# Raw data
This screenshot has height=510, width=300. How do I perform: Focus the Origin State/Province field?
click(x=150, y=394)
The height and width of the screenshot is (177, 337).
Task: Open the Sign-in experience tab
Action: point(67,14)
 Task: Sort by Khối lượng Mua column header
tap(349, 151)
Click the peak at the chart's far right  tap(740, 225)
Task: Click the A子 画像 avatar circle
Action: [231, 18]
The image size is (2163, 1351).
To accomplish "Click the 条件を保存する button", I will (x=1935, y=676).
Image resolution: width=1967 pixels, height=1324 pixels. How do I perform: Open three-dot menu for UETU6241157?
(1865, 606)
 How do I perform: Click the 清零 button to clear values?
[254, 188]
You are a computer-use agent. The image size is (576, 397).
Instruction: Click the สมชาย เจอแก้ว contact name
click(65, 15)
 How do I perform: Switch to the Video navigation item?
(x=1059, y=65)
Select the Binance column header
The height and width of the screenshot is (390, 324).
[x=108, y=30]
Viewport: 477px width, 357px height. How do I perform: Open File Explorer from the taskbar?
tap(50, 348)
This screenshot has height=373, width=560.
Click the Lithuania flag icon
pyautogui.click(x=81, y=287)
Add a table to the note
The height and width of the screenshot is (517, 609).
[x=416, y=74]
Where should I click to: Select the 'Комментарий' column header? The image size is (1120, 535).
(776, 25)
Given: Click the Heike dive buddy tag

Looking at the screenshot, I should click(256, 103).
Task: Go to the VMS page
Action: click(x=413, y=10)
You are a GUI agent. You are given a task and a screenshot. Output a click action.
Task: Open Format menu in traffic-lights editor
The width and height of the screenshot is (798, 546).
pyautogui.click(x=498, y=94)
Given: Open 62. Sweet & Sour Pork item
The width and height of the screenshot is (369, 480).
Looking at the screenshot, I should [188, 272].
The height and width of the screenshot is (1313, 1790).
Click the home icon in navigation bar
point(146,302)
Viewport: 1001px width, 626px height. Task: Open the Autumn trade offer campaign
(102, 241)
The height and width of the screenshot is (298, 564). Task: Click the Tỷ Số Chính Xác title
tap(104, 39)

# Task requirements
Reproduce the records from the line containing "You are a computer-use" through the end of the records, substituting "column heading" for every "column header" and leaving everything else unchanged.

# Solution to this exercise
You are a computer-use agent. The image size is (576, 397).
Instruction: Click the สมชาย เจอแก้ว contact name
click(65, 15)
 How do I perform: Switch to the Video navigation item?
(x=1059, y=65)
Select the Binance column heading
The height and width of the screenshot is (390, 324).
[x=108, y=30]
Viewport: 477px width, 357px height. How do I perform: Open File Explorer from the taskbar?
tap(50, 348)
This screenshot has height=373, width=560.
Click the Lithuania flag icon
pyautogui.click(x=81, y=287)
Add a table to the note
The height and width of the screenshot is (517, 609).
[x=416, y=74]
Where should I click to: Select the 'Комментарий' column heading? The image size is (1120, 535).
(776, 25)
Given: Click the Heike dive buddy tag

Looking at the screenshot, I should click(256, 103).
Task: Go to the VMS page
Action: click(x=413, y=10)
You are a GUI agent. You are given a task and a screenshot. Output a click action.
Task: Open Format menu in traffic-lights editor
The width and height of the screenshot is (798, 546).
pyautogui.click(x=498, y=94)
Given: Open 62. Sweet & Sour Pork item
The width and height of the screenshot is (369, 480).
Looking at the screenshot, I should [188, 272].
The height and width of the screenshot is (1313, 1790).
Click the home icon in navigation bar
point(146,302)
Viewport: 1001px width, 626px height. Task: Open the Autumn trade offer campaign
(102, 241)
The height and width of the screenshot is (298, 564). Task: Click the Tỷ Số Chính Xác title
tap(104, 39)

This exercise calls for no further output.